What the exercise asks: Using the material that follows, output exactly the lines from the one containing "Головна (803, 192)" through the one containing "Декор для фотосесій", with both ends kept.

[Records for this task Boundary: Start]

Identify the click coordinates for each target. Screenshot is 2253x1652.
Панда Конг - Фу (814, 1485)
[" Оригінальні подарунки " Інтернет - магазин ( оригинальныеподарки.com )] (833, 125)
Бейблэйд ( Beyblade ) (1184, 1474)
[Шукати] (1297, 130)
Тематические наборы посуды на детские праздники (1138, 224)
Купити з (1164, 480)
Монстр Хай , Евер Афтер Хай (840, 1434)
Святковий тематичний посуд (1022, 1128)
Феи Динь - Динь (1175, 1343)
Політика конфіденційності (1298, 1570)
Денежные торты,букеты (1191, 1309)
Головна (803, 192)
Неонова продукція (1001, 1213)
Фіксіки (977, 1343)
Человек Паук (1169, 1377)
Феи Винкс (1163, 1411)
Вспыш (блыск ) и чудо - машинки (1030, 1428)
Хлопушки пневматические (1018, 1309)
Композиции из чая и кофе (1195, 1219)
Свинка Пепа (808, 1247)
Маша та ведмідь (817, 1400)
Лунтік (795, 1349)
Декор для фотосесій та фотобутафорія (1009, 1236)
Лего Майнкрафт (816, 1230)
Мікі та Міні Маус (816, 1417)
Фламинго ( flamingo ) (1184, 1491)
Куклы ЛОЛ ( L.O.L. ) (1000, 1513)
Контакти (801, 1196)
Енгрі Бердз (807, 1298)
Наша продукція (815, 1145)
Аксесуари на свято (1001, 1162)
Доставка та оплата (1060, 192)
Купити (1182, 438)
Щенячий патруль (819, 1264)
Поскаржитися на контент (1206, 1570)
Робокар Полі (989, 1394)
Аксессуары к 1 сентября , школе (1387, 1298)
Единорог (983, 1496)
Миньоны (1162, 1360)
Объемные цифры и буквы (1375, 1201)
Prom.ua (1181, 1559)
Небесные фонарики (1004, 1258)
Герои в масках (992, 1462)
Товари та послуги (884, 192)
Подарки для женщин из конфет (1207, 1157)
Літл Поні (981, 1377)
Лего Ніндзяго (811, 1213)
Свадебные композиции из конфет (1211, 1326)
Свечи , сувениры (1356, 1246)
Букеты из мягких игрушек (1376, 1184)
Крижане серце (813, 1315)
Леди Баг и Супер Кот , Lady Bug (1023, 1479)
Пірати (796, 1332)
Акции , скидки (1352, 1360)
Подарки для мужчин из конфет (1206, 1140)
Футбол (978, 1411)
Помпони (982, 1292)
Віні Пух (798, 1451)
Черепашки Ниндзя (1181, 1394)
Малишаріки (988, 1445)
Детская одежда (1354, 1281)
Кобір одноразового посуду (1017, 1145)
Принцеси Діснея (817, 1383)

[Records for this task Boundary: End]

Solution:
Головна (803, 192)
Неонова продукція (1001, 1213)
Фіксіки (977, 1343)
Человек Паук (1169, 1377)
Феи Винкс (1163, 1411)
Вспыш (блыск ) и чудо - машинки (1030, 1428)
Хлопушки пневматические (1018, 1309)
Композиции из чая и кофе (1195, 1219)
Свинка Пепа (808, 1247)
Маша та ведмідь (817, 1400)
Лунтік (795, 1349)
Декор для фотосесій та фотобутафорія (1009, 1236)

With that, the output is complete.